Dans les trois chapitres suivants, M. Boutène revient sur les principaux résultats de son enquête, restituant les résultats et les analyses selon la méthode longitudinale qui a guidé son étude. Il analyse ainsi dans le chapitre 8 la vie des futurs réfugiés, alors qu’ils sont encore dans leur pays d’origine. Il s’intéresse notamment à leur statut social, familial et professionnel, à travers des questions sur leur instruction, leur logement et le déroulement des dernières années de vie avant le départ. Dans le chapitre suivant, M. Boutène étudie la migration de refuge en elle-même : la date de départ, le motif, l’existence éventuelle de liens avec la République Centrafricaine, les préparatifs du voyage. Il observe ensuite comment cette migration de refuge s’est déroulée : voyage en groupe ou individuel, pays de transit éventuel, durée de la migration.

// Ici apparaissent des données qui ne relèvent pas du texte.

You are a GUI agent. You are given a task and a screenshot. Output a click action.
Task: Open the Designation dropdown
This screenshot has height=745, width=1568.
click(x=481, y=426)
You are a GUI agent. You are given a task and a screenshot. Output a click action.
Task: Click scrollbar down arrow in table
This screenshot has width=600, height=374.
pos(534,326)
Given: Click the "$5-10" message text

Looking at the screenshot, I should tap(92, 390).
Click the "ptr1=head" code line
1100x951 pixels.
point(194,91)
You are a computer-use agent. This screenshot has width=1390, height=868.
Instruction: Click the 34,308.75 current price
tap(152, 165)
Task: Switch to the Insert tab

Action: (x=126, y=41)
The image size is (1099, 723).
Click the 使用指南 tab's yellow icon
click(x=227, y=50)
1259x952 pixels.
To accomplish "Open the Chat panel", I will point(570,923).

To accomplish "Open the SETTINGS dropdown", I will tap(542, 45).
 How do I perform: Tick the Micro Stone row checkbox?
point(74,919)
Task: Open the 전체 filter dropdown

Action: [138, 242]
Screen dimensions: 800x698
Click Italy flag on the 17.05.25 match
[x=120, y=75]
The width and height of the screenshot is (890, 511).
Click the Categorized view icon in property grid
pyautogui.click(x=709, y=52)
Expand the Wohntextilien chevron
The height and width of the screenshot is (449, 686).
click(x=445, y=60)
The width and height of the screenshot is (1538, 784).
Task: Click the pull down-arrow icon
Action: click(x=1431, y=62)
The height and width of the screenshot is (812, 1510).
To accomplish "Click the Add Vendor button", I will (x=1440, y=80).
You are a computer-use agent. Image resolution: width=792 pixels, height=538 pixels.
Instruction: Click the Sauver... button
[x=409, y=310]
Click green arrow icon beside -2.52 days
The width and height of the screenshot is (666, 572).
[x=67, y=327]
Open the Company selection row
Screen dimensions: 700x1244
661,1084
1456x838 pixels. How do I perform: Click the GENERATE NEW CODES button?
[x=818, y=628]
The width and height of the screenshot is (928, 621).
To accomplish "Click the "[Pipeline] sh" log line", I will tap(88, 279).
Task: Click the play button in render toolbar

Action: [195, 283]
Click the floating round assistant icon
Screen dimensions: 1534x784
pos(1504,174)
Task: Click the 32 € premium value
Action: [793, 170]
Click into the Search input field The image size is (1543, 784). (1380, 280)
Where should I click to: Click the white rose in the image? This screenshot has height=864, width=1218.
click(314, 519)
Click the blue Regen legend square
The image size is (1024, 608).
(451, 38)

Dans le chapitre suivant, M. Boutène étudie la situation des réfugiés lors de leur arrivée à Bangui, sachant que réfugiés congolais et tchadiens sont en général arrivés à des dates différentes, sous la pression des événements politiques qui ont frappé leurs pays. Il s’intéresse notamment à leur mode d’hébergement, au quartier dans lequel ils se sont implantés, à la manière dont leur prise en charge s’est organisée (rôle de la famille et/ou des organismes d’aide aux réfugiés).
Enfin, M. Boutène analyse la situation des réfugiés en 2010, prenant en compte notamment la durée de leur présence à Bangui. Il peut ainsi décrire l’évolution de leur statut administratif, professionnel, matrimonial, familial, montrant que les réseaux familiaux et ethniques jouent un rôle bien plus important que les organismes nationaux et internationaux dans l’insertion sociale des réfugiés.
Thèse soutenue à l’Université Lumière - Lyon 2, le 10 décembre 2013.
Jury : Christophe Bergouignan (Université Bordeaux 4), Guy Brunet (Université Lyon 2, directeur de la thèse), Michel Oris (Université de Genève), Claude Prudhomme (Université Lyon 2).